Джокер (он же Джек Напьер) — персонаж-нарцисс, садист и убийца, первый и самый главный противник Бэтмена. Эту пару соединяет таинственное общее прошлое, которое делает их противостояние особенно ожесточенным. Его биография напоминает историю жизни невероятно вспыльчивого, самовлюбленного и честолюбивого ювелира и убийцы Бенвенуто Челлини или представителей знаменитых злодействами родов Висконти, Медичи, Борджиа. По данным графических комиксов, в детстве Джек проявлял незаурядные способности в науках и отличался склонностью к искусствам, но обладал неустойчивой психикой. В 15 лет он совершил первое преступление с использованием оружия, а впоследствии именно он с соучастниками убил родителей Брюса Уэйна и собирался убить ребенка-Брюса, но замешкался; любитель театральных эффектов, он задал мальчику свой сакраментальный вопрос: «А ты танцевал когда-нибудь с дьяволом при свете бледной луны?». (В этот момент его соучастник велел Брюсу бежать.) У Джокера с его змеиными повадками и шипящим голосом нет никаких популярных фрейдистских оправданий для злодейства, его зло беспричинно и безмотивно, хотя к Бэтмену у него имеется личный счет: пытаясь скрыться от него при ограблении на химическом заводе, Джек упал в чан с кислотой — хотя Бэтмен пытался его спасти. Под воздействием химикалий его кожа стала мертвенно бледной, а губы ярко-алыми, волосы позеленели. Клоунский вид (в одной из версий) подвигнул Джека взять себе псевдоним Джокер и совершать преступления, обставляя их шутками и каламбурами.

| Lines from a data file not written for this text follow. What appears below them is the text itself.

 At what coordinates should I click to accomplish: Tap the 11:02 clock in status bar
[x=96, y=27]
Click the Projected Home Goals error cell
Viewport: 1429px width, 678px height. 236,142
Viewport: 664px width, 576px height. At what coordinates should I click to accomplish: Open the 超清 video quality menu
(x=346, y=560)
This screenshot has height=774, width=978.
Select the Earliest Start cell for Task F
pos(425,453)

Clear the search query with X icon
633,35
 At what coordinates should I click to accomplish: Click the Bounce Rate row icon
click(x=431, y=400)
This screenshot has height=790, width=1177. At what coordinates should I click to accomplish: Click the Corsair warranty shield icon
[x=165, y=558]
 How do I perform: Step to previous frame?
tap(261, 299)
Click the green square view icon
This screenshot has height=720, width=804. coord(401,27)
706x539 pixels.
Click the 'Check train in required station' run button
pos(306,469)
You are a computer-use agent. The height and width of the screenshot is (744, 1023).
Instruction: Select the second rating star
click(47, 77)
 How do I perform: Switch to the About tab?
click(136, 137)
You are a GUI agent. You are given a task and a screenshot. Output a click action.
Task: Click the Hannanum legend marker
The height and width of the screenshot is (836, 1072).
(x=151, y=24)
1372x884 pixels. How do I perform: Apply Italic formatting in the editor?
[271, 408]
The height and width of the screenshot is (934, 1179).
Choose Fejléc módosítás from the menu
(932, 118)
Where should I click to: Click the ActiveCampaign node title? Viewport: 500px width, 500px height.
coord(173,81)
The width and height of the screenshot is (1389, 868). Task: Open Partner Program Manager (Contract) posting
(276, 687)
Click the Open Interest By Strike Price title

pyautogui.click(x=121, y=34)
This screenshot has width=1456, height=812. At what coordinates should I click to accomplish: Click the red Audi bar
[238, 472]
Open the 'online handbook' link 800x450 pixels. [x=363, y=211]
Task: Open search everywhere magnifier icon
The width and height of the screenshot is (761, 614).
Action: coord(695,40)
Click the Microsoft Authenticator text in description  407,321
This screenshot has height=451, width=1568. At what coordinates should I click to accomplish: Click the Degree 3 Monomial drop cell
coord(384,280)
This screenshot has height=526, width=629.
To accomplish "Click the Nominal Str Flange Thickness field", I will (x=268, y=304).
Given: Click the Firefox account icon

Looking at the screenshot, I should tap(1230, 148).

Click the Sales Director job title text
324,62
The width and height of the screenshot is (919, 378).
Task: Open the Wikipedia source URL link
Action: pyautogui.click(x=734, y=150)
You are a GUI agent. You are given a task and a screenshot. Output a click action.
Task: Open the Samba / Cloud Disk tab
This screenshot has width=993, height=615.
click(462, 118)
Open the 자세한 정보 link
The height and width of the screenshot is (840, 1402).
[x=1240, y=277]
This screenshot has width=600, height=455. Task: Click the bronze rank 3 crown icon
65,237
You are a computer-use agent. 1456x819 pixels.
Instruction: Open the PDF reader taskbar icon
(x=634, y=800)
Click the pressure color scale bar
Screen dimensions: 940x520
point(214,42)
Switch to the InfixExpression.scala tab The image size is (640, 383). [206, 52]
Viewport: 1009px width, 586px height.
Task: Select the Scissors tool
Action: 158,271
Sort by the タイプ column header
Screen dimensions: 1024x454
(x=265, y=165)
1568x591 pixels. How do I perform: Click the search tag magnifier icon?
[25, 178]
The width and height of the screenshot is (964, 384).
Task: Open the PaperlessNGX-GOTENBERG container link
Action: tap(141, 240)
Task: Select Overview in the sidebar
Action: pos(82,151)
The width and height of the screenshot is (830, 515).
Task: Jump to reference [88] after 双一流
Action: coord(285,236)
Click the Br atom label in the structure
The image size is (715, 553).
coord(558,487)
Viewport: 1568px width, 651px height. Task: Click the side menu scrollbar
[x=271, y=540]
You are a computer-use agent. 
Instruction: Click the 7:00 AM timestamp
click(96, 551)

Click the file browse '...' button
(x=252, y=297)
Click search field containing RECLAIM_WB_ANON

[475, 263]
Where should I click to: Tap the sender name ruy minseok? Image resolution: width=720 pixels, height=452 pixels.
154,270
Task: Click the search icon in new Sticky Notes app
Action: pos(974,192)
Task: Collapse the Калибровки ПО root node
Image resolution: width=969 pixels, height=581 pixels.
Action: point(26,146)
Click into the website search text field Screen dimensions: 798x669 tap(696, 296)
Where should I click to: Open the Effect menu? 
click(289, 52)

Джокер впервые появился в печати в 1940 году, в первом выпуске комикса «Бэтмен». Создатели Джокера Боб Кейн (художник) и Билл Фингер (автор текста) сотворили его по образу актера Конрада Вейдта «с застывшей улыбкой на лице» в фильме «Человек, который смеется» (1928) экранизации романа Виктора Гюго. В дальнейшем у них было множество соавторов, в том числе Джерри Робинсон, который претендовал на авторство в создании этого образа. «Мне нужен был злодей, — вспоминал Робинсон, — с атрибутом, в котором чувствовалось бы противоречие в терминах — качество, свойственное, на мой взгляд, всем большим персонажам. Чтобы сделать моего героя отличным от других, он должен был обладать особым юмором. Так я подобрался к его прозвищу. <... > Я стал раздумывать над его именем, и в голову мне пришло: „Джокер”! — по ассоциации с джокером, изображенным на колоде карт. И я вскричал: „Эврика!”, потому что одномоментно нашел и образ, и имя» [Robinson]. Джокер, несмотря на эксцентричность, все же оставался психически здоровым, но только до начала 1970-х годов, когда в обиход комиксмейкеров вошел термин «преступно безумен».